When you spot the word "Select" in a line of the data below, copy that line.

= Information given =
——

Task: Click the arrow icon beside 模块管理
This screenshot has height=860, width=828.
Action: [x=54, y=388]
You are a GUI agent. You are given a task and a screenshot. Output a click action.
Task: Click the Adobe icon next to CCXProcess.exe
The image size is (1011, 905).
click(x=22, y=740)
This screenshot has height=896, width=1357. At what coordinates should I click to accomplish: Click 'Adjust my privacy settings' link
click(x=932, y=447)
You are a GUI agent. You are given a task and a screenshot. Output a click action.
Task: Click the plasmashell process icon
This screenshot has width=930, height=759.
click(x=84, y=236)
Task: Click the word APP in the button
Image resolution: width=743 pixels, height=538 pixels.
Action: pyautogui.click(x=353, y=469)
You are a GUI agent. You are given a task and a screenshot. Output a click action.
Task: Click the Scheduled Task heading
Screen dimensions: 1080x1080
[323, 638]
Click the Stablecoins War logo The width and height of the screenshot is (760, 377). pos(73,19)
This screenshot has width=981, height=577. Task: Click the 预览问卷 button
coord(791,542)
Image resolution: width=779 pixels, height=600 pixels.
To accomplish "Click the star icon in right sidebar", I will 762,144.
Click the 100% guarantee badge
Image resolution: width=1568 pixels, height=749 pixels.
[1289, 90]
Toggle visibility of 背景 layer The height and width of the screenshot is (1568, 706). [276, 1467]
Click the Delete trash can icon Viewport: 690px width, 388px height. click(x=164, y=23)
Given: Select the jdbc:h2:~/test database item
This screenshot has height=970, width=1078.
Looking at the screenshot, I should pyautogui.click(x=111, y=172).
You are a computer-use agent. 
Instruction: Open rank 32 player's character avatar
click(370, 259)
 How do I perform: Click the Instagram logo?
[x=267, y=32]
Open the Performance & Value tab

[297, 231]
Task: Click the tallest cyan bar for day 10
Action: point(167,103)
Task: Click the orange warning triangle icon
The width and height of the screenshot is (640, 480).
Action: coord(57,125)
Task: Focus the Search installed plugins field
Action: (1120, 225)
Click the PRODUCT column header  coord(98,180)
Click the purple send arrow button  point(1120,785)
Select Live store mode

——

= Response to the task =
Given: Select the jdbc:h2:~/test database item
Select Live store mode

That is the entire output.